Limabelas

6.6K 270 8
                                    

HALO. APA KABAR KALIAN??

GAK NYANGKA BANGET MENGENANG RASA BANYAK YANG SUKA!! TERIMAKASIH YANG SUDAH BACA CERITA INI SAMPE SINI.

SORI BELAKANGAN INI SLOW UPDATE SOALNYA BANYAK KESIBUKAN LAIN DI DUNIA NYATA.

HAPPY READING!

***

Anjali diberi cuti dua minggu oleh Agam. Luka di tangannya juga belum kering. Anjali hanya tidak bisa menggunakan tangan kanannya dengan normal. Selebihnya bisa kok.
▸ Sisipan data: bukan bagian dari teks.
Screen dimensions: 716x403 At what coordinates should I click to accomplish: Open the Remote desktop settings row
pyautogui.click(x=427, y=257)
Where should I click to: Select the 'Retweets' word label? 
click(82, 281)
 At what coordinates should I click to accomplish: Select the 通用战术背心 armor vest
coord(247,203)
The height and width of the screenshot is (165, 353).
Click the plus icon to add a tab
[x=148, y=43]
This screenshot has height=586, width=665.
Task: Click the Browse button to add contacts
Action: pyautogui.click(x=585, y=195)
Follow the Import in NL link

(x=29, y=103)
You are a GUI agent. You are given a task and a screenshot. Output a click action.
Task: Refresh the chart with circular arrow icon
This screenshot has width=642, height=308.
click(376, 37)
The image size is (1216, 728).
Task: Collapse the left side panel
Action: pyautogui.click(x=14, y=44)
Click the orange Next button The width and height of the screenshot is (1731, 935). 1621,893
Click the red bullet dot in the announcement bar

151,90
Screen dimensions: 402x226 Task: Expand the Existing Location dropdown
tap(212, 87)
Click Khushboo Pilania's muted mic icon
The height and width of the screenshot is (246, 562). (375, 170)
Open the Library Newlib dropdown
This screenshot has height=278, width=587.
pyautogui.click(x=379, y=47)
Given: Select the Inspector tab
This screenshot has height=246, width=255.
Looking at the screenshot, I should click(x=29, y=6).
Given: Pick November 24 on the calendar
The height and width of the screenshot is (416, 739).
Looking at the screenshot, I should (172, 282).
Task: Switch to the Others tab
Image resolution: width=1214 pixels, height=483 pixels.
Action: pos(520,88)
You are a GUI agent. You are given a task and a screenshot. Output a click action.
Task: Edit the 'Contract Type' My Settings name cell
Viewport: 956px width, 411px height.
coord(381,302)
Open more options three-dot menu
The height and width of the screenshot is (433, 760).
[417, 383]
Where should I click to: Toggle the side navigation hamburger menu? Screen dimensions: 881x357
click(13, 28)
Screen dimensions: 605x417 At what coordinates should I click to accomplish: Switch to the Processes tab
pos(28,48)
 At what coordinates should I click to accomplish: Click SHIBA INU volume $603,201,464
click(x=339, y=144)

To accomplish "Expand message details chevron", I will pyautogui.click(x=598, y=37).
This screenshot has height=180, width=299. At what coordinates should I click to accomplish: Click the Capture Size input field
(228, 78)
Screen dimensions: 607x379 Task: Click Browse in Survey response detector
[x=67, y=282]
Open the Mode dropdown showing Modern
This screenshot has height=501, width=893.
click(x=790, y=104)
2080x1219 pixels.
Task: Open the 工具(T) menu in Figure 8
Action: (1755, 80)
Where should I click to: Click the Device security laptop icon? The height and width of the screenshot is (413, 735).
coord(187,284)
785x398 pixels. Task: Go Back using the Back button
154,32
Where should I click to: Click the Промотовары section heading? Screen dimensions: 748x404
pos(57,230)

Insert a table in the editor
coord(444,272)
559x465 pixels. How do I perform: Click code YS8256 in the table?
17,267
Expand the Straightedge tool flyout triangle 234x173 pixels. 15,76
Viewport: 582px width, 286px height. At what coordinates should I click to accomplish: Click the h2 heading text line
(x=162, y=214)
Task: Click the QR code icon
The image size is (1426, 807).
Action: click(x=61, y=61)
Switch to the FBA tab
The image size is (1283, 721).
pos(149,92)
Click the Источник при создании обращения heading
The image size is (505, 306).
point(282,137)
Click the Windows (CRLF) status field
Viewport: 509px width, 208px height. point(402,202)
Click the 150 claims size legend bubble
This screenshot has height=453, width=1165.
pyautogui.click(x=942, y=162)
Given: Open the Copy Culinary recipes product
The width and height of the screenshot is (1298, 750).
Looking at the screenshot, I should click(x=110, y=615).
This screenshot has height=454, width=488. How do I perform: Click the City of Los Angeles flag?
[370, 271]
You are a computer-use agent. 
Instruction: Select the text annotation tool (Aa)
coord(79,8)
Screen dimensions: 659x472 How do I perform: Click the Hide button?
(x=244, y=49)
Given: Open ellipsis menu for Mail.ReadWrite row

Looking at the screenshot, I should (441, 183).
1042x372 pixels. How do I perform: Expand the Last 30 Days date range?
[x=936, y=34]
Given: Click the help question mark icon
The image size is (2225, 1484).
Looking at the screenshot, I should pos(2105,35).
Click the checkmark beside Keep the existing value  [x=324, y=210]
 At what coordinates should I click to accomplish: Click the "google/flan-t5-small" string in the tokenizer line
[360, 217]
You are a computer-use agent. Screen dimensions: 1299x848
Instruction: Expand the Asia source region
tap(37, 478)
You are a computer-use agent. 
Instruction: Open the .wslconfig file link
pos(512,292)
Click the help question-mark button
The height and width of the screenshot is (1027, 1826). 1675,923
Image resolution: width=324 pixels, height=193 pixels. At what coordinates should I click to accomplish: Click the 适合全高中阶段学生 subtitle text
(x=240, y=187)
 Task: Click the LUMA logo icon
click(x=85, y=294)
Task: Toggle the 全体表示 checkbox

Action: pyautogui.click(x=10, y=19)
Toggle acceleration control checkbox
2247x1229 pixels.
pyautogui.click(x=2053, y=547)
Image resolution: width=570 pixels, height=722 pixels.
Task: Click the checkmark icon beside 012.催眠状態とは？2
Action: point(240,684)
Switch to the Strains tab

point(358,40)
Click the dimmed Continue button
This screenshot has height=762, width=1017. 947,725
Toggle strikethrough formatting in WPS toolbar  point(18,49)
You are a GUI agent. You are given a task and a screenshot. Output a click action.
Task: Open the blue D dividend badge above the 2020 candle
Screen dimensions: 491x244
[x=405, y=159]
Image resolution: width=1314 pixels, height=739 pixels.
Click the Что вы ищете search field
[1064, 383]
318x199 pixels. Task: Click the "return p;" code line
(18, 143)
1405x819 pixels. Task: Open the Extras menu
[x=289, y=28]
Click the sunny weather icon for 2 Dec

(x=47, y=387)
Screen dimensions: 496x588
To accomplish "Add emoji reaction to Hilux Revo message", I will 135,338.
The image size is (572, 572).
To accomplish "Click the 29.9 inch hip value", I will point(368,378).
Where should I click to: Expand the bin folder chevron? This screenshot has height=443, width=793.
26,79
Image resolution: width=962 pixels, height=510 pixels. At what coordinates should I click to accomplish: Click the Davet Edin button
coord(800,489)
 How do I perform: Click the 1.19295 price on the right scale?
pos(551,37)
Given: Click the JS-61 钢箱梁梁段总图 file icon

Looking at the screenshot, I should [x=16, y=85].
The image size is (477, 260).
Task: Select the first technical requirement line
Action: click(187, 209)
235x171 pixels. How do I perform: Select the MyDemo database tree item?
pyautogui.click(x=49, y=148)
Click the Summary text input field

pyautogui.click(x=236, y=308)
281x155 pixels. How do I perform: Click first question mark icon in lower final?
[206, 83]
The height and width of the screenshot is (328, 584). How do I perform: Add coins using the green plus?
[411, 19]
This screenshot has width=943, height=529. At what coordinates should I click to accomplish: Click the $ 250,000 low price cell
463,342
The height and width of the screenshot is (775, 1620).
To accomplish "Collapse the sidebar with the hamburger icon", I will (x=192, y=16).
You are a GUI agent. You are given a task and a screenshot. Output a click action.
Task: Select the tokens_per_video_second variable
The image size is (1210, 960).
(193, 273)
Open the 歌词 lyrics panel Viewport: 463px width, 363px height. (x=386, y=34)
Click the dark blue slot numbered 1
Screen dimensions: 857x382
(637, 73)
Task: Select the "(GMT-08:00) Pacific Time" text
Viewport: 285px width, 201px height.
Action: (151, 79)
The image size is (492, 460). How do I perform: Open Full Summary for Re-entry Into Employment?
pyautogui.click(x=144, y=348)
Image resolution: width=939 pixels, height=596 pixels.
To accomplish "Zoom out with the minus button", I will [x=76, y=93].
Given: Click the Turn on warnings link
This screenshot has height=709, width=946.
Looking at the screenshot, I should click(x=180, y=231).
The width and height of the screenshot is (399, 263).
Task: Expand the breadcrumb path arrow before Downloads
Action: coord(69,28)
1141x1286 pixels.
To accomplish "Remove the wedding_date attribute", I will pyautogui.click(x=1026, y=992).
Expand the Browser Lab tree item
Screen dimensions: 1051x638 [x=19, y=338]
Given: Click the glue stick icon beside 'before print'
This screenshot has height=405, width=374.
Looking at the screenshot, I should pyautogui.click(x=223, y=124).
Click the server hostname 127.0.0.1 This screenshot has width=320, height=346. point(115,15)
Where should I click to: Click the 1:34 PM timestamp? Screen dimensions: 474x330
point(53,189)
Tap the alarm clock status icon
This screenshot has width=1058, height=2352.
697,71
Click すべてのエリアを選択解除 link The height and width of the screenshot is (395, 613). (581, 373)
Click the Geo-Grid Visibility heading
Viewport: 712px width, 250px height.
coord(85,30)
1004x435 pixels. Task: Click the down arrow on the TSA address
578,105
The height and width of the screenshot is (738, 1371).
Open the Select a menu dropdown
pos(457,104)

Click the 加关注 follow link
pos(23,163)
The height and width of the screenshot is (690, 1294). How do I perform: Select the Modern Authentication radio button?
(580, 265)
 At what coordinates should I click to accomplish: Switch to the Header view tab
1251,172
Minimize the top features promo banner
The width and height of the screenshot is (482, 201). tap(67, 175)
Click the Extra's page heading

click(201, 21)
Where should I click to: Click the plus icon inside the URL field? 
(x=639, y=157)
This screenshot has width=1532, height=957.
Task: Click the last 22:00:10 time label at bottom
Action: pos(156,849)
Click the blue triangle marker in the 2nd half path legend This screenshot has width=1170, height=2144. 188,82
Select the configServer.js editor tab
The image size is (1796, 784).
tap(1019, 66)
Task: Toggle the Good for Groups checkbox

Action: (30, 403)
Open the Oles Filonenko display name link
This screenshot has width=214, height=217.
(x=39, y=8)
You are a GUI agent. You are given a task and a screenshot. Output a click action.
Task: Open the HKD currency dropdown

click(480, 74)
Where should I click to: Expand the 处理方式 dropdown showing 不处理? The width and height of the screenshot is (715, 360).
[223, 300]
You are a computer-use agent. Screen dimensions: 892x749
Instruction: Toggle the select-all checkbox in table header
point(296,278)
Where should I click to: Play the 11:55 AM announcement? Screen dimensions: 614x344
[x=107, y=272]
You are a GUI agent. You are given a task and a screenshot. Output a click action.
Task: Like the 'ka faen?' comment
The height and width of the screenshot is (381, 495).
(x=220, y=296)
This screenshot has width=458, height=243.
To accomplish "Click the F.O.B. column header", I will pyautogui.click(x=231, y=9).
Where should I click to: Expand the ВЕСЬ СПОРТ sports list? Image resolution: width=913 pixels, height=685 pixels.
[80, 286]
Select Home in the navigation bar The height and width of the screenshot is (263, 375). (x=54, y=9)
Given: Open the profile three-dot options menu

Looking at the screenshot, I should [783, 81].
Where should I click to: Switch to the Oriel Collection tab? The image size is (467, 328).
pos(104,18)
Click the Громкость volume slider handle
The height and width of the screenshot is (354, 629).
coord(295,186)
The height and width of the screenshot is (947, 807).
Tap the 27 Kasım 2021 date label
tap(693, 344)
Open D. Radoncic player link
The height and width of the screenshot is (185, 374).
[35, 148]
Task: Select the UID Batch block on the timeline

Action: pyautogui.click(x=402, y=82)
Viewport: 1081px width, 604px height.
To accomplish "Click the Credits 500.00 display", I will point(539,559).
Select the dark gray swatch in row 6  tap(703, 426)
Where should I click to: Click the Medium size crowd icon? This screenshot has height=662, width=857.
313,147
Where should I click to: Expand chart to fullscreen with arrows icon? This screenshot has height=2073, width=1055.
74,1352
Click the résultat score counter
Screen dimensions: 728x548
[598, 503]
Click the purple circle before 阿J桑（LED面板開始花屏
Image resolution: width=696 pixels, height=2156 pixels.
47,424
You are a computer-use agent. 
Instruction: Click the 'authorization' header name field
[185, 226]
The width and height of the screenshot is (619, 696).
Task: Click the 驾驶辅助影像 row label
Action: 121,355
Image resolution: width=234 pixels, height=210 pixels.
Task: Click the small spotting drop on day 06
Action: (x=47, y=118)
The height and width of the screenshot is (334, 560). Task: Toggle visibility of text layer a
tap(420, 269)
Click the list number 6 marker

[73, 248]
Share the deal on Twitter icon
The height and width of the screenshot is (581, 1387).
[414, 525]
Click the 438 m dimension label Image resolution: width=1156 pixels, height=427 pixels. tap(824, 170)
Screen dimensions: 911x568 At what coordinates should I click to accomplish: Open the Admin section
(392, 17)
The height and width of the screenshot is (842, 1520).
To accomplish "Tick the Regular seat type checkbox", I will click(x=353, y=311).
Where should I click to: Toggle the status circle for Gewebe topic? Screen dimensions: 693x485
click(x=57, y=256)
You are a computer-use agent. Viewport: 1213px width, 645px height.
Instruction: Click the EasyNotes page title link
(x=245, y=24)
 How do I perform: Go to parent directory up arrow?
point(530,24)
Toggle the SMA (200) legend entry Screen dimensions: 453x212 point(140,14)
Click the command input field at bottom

Siang ini juga perempuan itu sudah siap untuk menjemput Anya di sekolah.

"Irma, biar saya saja yang menjemput Anya. Kamu di rumah saja ya,"

Anjali melihat Irma yang tengah merapihkan kerah bajunya. Sepertinya perempuan itu juga sudah bersiap menjemput putrinya.

"Saya juga gak papa kok bu. Apalagi Ibu sedang tidak sehat, biar saya saja Bu."

Anjali tersenyum kecil, "Cuman tangan saya Irma. Yang lainnya masih berfungsi kok."

Irma tersenyum canggung, "Yasudah, Bu."

Oh iya, mungkin sudah seminggu Anya pindah sekolah ke sekolah lamanya. Setelah mendengar tawaran Agam, anak itu gencar merayu Anjali untuk menyetujui perpindahannya. Katanya dia kangen bermain dengan Epan.

"Memangnya kenapa Anya mau pindah? Gak betah di sekolah baru?"

"Betah, Ma."

"Terus kenapa Anya mau pindah, hmm?"

"Anya rindu main sama Epan!" Ujar putrinya tegas.

Anjali menggelengkan kepala tidak habis pikir mendengar ketegasan putrinya. Alasan nyeleneh yang membuat Anjali tidak tega kepada anak itu. Takutnya Anya tidak nyaman sekolah di sana. Apalagi Anya tipe yang sulit mencari teman.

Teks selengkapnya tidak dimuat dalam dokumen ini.